The last mile assurance volunteers go to clinics, public and private hospitals around the country to check the expiry dates of drugs and medicines and to check stock cards and registration. The volunteers like Rajina speak directly with women and girls as well as health workers about women's health and birth spacing commodities delivered by UNFPA to the specific service delivery point. “We note the medicines that the hospitals and clinics need. The supplies make a real difference because reproductive health plays such an important role in women and girls’ lives.”

Rajina says a greater focus on reproductive health is absolutely critical. “When we are healthy, we can work and do our tasks properly. If we do not have good health, we cannot achieve our goals.”

 

"If we do not have good health, we cannot achieve our goals.”

 

She says reproductive health and birth spacing is even more important for women and girls who live in villages because they often have little understanding of their own body, birth spacing methods  and they are denied basic rights. “We have a responsibility to give the girls information about reproductive health products so that they can take care of themselves and their children’s health.”

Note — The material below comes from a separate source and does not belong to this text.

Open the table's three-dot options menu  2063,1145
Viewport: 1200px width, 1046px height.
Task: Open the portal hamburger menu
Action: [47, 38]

Parts of Afghanistan have been gripped by prolonged drought, intensified by climate change. Water is more scarce and the basic issues of women’s health and personal menstrual hygiene management only become more difficult.

Rajina says being a volunteer requires bravery as well as “talent, physical ability and mental health. Seeing the courage of my fellow volunteers motivated me to help underprivileged women suffering from illnesses that they should not have to suffer from, if women have access to simple medicine or treatment.”

 

“There is not a job in the world without challenges, but this project is proof that young people overcome against challenges to becomes agents of change in the community."

 

Women are increasingly restricted from public life in Afghanistan, yet Rajina continues to do her work to support other women. She admits there are many challenges. “There is not a job in the world without challenges, but this project is proof that young people overcome against challenges to becomes agents of change in the community: I have been shouted at, harrassed and persecuted by people who tried to stop us doing our work and expel us from the area.”

Rajina and the volunteers need to be skilled at coordinating with community leaders so they can reach the women in need. “Once we were blocked for a while, but after informing the community elders and talking with them, they finally allowed us to visit the area.”

Rajina says as a young woman working in the health sector, she's inspired to help other young women. “We need to inform them about the availability of reproductive health and menstrual hygiene products, because health as mothers plays such a critical role in all our lives.”
She says stakeholders and community members in Afghanistan should do more to value women as the foundation of a healthy society. “Women are the only ones who can give birth and mother capable, educated people in society, where everyone benefits from their talents and abilities.”

 

“I see a bright future for myself, and inshallah I can achieve my goals in life.”

 

Rajina insists it is not a binary choice between being a mother and having a career. “A woman can be a good mother and a qualified manager, someone who contributes to the improvement of her community.”

Despite the prolonged crisis and conflict in Afghanistan that has spanned most of her 22 years, for Rajina starting her career as a midwife and volunteering with the Afghan Family Guidance Association through UNFPA supported Last Mile Assurance intervention, she is hopeful about the future. “I see a bright future for myself, and inshallah I can achieve my goals in life.”